I'm really tired of crocs, shirts that aren't long enough, shirts that are made out of flimsy fabric that is practically see through, and how everyone suddenly loves fruits fashion.

Well I did it, my first Barbe-post!
 
 
Haloquin
18:59 / 30.03.08
Are the stupidly low-cut womens trousers a fashion trend, or just the way designers/manufacturers think women are shaped? Or do the designers simply delight in making women flash the world their buttocks?! Because for so many years now the only trousers/jeans I've found that fit me right and don't flash my underwear to the world when I sit down are trousers bought from Hiking/camping shops, or from the men's department! Admittedly I don't look very far - clothes shopping tends to frustrate me. But I hate it.
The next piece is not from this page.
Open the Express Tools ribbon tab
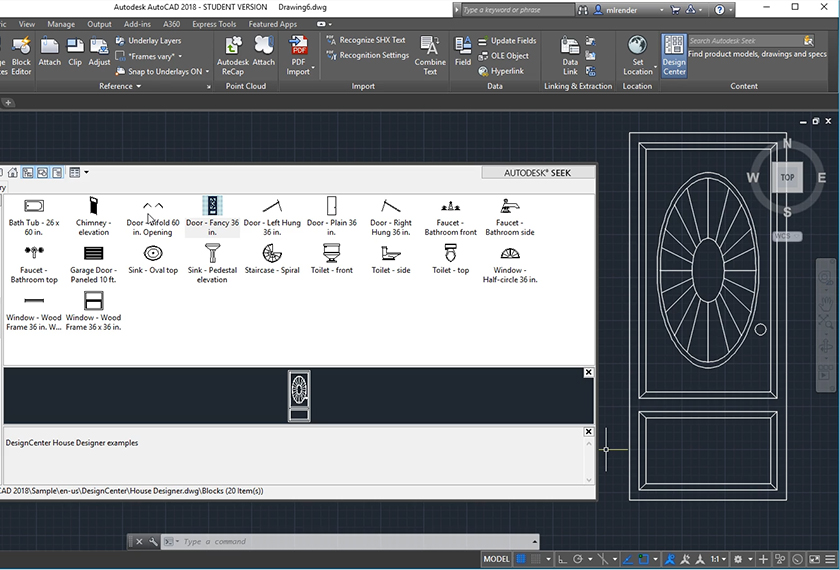Viewport: 840px width, 570px height. 214,24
It looks bad on other women, for the most part I don't appreciate seeing bum-crack the moment a person sits down, and I don't like it on myself. Not comfortable.
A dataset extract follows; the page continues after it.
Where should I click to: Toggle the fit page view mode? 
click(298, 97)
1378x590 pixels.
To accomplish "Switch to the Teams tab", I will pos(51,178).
The tops above, with the strange embroidery like 'you suck', I thought some of them weren't a bad shape, although the colours were ridiculously bland to my mind... although that probably says more about my tastes than the tops themselves. The majority of the messages, however, with the idea behind them being expressed as them being aimed at men, just reminded me of the theory that women* are constantly dressing/posing for the 'male gaze'. If I wear clothes I want to wear them firstly for me. It makes me sad that people feel they have to wear messages for the opposite sex... especially when they are degrading. Plus, I'm definitely in agreement with the sentiments above in that I don't see how these are supposed to be 'individualistic' the style/concept seems overplayed, although this is perhaps more subtley done than some designs. The whole thing I found vaguely distasteful.
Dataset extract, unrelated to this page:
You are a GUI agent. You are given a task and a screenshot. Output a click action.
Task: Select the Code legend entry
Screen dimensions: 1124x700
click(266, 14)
Oh and... *waves at ninjalie* Welcome!

*I don't know where third/other gendered/trans people fit in with this theory.
 
 
Twice
20:03 / 30.03.08
women*

Well, as a trans woman I generally fit in most comfortably without an asterisk. I agree, though, with what you say about dressing for yourself. I can't rightly say, however, that I never dress to try to attract men.

In other news there was a bunch of young'uns (I'm old) of about 19-20 in the pub this evening and at least 3 of the guys were sporting what can only be described as quiffs. They know not what they do.
 
 
All Acting Regiment
13:37 / 31.03.08
Oh yes, I've seen two of those. Looked quite good though, the ones I saw. They were worn with a sense of humour, though, which I think 'ironic' appropriations of things have to be (so it's saying 'this is actually fun and I like it' as opposed to 'I get this reference, fuck you').
 
 
Breefield
02:00 / 01.04.08
@Tsuga

I mean someone who doesn't care much for tact, hygiene, or the connotations related to their appearance. Not that there's anything wrong with a polo shirt with flames printed on it, that part simply doesn't seem very aesthetically pleasing to me.
 
 
pony
04:59 / 01.04.08
I mean someone who doesn't care much for tact, hygiene, or the connotations related to their appearance.

(please, please, please let barbelith die before the americans get to have there own equivalent of chav-thread-gate...)
 
 
Twice
05:46 / 01.04.08
I only wish, AAR. These guys seemed to be taking it all too seriously. I found myself checking at ground level for brothel creepers and winkle pickers (no so bad, perhaps). There was also somebody driving a Lambretta and wearing a Parka. It sent a shiver down my spine, reminiscent as it is of the retroism of the early 80's in my school. We've already had another stab a ra-ra skirts, please let's not go back to cropped hair with rat-tails.